Perhaps the most apparent is to increase precision, which really is a function of manufacturing and assembly tolerances, gear tooth surface finish, and the center distance of the tooth mesh. Sound can be affected by gear and housing materials as well as lubricants. In general, be prepared to pay more for quieter, smoother gears.
Don’t make the mistake of over-specifying the engine. Remember, the input pinion on the planetary should be able deal with the motor’s result torque. Also, if you’re using a multi-stage gearhead, the output stage should be strong enough to soak up the developed torque. Obviously, using a better motor than required will require a bigger and more expensive gearhead.
Consider current limiting to safely impose limitations on gearbox size. With servomotors, result torque is usually a linear function of current. Therefore besides protecting the gearbox, current limiting also protects the electric motor and drive by clipping peak torque, which may be anywhere from 2.5 to 3.5 times continuous torque.
In each planetary stage, five gears are simultaneously in mesh. Although it’s impossible to totally remove noise from this assembly, there are several ways to reduce it.
As an ancillary benefit, the geometry of planetaries matches the shape of electric motors. Thus the gearhead could be close in diameter to the servomotor, with the output shaft in-line.
Highly rigid (servo grade) gearheads are usually more expensive than lighter duty types. However, for quick acceleration and deceleration, a low backlash planetary gearbox Servo-grade gearhead could be the only sensible choice. In such applications, the gearhead may be seen as a mechanical spring. The torsional deflection resulting from the spring action adds to backlash, compounding the consequences of free shaft motion.
Servo-grade gearheads incorporate many construction features to minimize torsional stress and deflection. Among the more prevalent are large diameter result shafts and beefed up support for satellite-equipment shafts. Stiff or “rigid” gearheads tend to be the most costly of planetaries.

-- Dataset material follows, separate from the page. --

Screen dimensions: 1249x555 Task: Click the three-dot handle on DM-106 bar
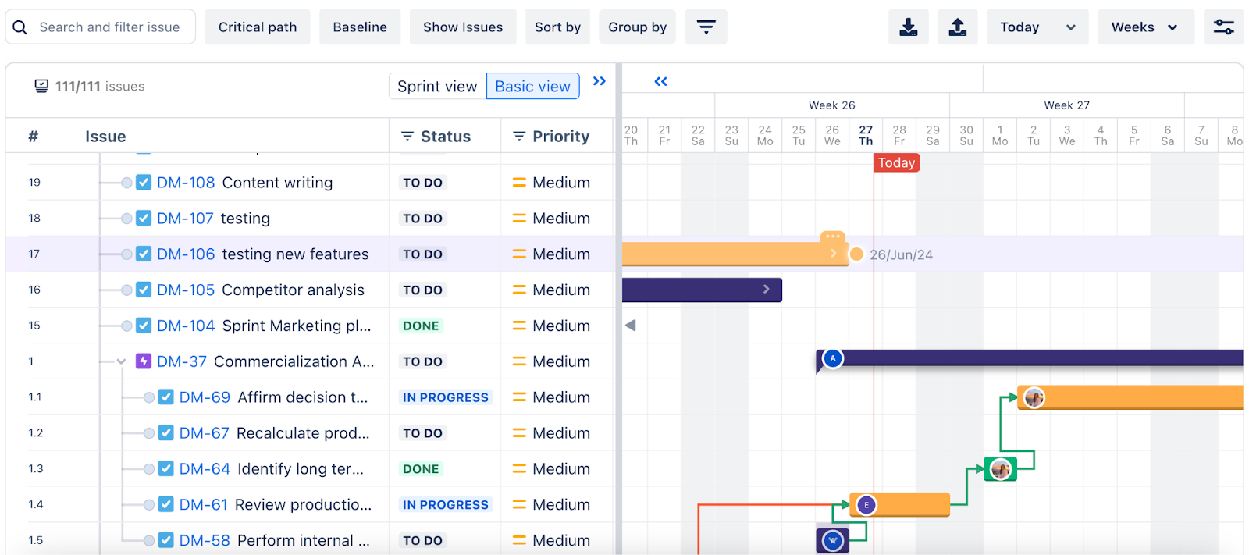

The type of bearings supporting the output shaft depends upon the strain. High radial or axial loads usually necessitate rolling element bearings. Small planetaries can often manage with low-cost sleeve 
bearings or additional economical types with fairly low axial and radial load capability. For larger and servo-grade gearheads, durable output shaft bearings are often required.
Like the majority of gears, planetaries make sound. And the quicker they run, the louder they get.
Low-backlash planetary gears are also available in lower ratios. While some types of gears are usually limited by about 50:1 or more, planetary gearheads prolong from 3:1 (single stage) to 175:1 or more, depending on the amount of stages.